Elsewhere, profit-taking weighed on parts of the mining sector. Antofagasta, for instance, was 4p behind at 1,151p. Anglo American at 2,572p, down 15p, and Lonmin at 1,700p, down 5p, were also held back. Of the risers, the Eurasian Natural Resources Corporation gained 23.5p to 884.5p.

ARM Holdings was the weakest of the blue chips, shedding around 4 per cent or 16p to 389p after share sales by directors triggered a round of profit taking. The chip designer has enjoyed a strong run of late and even after last night's falls is up around 40 per cent since the beginning of July, drawing steam from bid rumours, evidence of new business and predictions of stellar growth in the market for smartphones and tablets.

Next was also lower, easing by 43p to 2040p ahead of its half-yearly results this morning. The move down was pegged on Société Générale, whose analysts lowered the stock to "sell" from "hold". "Taken as a whole, Next is far from being a growth story... Total Next brand sales in the UK in the last quarter grew by only 2 per cent. In like-for-like sales terms, Next is underperforming M&S as the latter benefits from trading up," the broker said, scaling back its target for the stock to 1,764p, compared to 2,335p.

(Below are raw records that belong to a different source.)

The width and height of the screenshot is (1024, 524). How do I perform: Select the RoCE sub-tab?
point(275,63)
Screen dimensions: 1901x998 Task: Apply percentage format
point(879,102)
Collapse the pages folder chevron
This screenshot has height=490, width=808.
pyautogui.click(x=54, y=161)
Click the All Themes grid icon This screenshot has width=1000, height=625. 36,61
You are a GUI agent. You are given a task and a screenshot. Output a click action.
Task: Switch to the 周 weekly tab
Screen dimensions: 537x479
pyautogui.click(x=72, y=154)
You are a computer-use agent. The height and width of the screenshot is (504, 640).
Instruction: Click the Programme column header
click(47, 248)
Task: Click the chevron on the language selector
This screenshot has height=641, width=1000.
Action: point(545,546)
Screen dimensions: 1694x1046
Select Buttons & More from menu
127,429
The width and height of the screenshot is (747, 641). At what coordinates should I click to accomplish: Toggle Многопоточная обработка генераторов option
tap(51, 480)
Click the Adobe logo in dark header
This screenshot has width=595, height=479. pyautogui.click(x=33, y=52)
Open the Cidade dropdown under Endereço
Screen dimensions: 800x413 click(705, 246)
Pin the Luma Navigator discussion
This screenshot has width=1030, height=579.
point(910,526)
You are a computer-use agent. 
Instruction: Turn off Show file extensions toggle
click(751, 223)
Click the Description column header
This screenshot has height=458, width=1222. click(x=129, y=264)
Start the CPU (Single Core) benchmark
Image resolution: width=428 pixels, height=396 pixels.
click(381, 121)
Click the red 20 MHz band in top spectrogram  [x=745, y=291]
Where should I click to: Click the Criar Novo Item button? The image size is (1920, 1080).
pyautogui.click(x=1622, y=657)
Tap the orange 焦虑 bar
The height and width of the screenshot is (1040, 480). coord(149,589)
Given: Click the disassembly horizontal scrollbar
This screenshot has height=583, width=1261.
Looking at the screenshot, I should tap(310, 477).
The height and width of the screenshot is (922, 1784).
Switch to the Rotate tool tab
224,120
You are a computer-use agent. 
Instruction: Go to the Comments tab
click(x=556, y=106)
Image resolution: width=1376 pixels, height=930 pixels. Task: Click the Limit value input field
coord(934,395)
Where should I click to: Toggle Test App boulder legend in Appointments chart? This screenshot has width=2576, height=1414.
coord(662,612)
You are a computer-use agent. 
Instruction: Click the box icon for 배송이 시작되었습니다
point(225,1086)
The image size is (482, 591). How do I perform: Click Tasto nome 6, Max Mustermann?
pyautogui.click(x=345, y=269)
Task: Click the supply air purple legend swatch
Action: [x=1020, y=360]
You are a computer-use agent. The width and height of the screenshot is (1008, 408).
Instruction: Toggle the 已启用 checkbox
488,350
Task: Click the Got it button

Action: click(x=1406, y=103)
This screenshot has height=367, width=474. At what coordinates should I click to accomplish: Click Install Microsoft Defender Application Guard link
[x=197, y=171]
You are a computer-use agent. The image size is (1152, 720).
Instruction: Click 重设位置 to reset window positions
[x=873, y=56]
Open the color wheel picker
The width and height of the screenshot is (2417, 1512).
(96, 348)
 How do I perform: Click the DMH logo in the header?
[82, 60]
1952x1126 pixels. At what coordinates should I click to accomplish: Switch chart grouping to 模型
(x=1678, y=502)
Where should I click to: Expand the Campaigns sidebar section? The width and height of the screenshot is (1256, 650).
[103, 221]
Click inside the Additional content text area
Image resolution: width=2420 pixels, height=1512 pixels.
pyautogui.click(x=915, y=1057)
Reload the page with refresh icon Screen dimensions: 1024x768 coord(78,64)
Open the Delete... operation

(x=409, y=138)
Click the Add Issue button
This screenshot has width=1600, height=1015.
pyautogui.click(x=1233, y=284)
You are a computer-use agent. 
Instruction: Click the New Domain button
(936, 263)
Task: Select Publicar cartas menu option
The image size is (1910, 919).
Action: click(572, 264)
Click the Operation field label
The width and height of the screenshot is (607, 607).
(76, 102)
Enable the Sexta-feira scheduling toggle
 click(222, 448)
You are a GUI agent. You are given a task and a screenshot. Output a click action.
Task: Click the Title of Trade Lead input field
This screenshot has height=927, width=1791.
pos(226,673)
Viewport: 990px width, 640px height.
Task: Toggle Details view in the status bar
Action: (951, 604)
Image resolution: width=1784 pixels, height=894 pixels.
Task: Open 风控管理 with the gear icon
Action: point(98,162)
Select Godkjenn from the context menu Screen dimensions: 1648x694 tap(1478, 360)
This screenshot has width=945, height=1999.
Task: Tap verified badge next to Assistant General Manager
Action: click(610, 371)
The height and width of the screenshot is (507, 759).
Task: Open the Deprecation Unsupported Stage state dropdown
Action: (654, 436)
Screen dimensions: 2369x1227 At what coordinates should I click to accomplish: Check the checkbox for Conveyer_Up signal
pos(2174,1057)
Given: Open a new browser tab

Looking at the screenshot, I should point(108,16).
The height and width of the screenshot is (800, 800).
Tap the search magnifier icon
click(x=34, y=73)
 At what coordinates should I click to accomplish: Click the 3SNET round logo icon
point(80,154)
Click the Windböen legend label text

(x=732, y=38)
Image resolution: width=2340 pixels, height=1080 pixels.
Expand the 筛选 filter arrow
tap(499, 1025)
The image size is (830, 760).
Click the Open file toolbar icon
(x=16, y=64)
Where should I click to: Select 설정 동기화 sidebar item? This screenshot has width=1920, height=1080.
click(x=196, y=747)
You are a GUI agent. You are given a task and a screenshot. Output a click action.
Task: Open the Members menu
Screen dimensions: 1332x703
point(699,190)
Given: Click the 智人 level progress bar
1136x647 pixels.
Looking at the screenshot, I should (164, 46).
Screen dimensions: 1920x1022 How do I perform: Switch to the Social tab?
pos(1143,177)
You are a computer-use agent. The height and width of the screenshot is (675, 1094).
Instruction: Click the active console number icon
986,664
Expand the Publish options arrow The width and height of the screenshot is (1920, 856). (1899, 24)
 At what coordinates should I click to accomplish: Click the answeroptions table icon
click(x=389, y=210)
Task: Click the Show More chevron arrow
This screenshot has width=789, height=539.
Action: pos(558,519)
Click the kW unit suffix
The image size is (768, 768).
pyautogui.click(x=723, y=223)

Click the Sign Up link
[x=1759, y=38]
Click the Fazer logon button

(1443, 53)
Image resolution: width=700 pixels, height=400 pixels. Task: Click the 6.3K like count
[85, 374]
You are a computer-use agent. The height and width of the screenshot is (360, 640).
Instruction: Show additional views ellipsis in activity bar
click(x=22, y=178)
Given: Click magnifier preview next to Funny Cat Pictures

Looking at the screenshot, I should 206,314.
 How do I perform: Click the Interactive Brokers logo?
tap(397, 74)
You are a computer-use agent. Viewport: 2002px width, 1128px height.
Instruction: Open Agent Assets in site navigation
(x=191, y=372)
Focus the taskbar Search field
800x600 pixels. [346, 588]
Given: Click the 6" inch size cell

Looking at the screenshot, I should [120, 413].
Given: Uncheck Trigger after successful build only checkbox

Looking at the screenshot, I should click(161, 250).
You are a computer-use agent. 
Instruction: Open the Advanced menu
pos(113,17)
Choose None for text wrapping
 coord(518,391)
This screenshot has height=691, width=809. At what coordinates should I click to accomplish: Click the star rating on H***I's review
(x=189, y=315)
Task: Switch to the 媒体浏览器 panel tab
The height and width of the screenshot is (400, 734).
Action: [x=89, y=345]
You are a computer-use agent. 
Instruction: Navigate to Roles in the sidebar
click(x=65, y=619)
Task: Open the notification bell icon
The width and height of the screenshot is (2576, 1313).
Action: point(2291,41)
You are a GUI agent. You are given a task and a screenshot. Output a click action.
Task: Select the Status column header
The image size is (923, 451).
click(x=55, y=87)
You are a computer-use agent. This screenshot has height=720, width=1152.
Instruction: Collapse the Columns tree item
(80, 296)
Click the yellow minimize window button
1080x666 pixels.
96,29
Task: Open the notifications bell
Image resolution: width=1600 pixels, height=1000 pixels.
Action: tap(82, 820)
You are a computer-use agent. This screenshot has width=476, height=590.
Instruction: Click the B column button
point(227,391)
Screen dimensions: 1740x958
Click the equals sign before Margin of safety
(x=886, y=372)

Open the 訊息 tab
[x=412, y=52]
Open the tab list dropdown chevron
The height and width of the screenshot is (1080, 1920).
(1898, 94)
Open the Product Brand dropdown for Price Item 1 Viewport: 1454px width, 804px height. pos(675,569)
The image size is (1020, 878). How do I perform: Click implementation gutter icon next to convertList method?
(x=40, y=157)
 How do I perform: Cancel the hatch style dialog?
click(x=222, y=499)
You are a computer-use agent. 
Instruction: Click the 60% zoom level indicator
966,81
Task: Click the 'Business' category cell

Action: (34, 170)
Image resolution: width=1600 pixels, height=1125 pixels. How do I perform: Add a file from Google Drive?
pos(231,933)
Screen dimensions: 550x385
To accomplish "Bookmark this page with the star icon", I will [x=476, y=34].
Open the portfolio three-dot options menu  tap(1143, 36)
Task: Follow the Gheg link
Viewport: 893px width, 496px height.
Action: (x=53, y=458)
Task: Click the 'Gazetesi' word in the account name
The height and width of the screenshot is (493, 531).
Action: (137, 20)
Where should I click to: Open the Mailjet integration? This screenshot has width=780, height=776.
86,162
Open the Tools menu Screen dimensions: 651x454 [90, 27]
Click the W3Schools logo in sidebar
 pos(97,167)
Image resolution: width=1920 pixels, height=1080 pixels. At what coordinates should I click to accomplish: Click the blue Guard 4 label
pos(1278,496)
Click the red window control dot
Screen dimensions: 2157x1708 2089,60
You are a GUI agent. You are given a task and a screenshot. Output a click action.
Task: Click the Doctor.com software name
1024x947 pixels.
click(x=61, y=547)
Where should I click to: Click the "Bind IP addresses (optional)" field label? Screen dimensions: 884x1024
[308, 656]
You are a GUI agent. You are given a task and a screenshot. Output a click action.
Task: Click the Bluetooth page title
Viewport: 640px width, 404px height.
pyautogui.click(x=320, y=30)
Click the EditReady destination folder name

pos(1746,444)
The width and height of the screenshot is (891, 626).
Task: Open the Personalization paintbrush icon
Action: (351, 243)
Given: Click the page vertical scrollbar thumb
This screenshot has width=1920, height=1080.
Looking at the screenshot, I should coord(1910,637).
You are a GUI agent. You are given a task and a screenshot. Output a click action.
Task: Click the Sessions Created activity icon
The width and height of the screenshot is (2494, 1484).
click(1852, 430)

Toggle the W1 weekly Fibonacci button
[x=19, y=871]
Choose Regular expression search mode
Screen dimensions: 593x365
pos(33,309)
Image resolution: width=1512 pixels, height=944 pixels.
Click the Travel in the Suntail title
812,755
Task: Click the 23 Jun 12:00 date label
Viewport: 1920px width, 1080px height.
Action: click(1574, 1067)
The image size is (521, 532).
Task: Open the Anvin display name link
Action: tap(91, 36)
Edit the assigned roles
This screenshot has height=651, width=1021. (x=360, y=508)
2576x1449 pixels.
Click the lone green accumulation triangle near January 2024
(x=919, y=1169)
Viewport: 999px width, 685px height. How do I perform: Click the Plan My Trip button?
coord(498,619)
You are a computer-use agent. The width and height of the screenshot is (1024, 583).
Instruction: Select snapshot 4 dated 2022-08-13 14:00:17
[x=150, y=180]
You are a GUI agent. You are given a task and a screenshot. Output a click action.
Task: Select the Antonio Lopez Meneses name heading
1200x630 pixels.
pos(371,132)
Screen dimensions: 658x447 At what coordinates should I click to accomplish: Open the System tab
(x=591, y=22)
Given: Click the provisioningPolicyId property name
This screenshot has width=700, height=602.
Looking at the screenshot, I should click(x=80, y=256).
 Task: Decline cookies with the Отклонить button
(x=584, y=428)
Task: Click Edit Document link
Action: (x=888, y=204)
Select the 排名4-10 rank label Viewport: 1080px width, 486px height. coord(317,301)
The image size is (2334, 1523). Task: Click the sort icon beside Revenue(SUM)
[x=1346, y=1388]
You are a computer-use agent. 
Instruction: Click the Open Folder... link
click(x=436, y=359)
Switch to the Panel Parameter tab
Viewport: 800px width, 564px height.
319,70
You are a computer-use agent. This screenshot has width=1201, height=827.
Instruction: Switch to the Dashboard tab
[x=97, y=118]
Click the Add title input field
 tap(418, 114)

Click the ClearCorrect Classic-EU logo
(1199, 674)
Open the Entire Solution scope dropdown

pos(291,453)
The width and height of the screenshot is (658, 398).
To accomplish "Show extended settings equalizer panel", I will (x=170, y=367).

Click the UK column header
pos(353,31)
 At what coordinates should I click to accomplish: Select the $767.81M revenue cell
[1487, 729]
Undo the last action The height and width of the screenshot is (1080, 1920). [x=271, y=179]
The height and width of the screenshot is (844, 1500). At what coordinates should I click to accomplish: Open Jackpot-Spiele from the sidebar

Also on the downside, TUI Travel was marked down by 4.1p to 221.8p after Bank of America Merrill Lynch turned cautious, moving the stock to "neutral" from "buy" in a wide ranging sector roundup. The broker expressed a preference for Thomas Cook, which was slightly lower at 196.3p, down 1.2p. "Due to its centralisation, airline synergy plan and OTA [online travel agency] strategy, we see the prospect of earnings upgrades at Thomas Cook," the broker said, repeating its "buy" view on the stock.

Back on the upside, and Credit Suisse boosted Cobham, the defence group, which added 4.6p to 238.3p. "To a certain extent, Cobham looks poised at a crossroads to us," the broker said, revising its stance to "outperform" from "neutral". "If it is successful in its cost streamlining programme it will emerge stronger. If it does not succeed, then it is our belief that its assets might be viewed as a good strategic fit for several US prime players."

Credit Suisse was also positive on BAE Systems, which edged up by 1.3p to 334.4p after the broker adopted an "outperform" stance. Countering worries about the Government's cost-cutting drive, the broker noted that while BAE's UK exposure accounts for 20 per cent of sales, its estimates suggested that "key platforms under scrutiny represent around 4 per cent at lower profitability".

"Following its past problems, the group has become operationally leaner and more geographically diverse," the broker said, setting a 400p target on the stock. "We also believe it could emerge relatively unscathed from the UK SDSR [Strategic Defence and Strategic Review] and the fourth quarter of 2010 could thus prove to be a low point of negativity for the shares."

The housing sector was out of favour after data from the Royal Institution of Chartered Surveyors showed that house prices had declined to their lowest level for 15 months in August. A report from the Department for Communities and Local Government, which evidenced a slowdown house-prices between June and July, added to the gloom, depressing the mood surrounding Bovis Homes, which was 11p behind at 373.9p, and Barratt Developments, which was 2.5p worse off at 102.6p.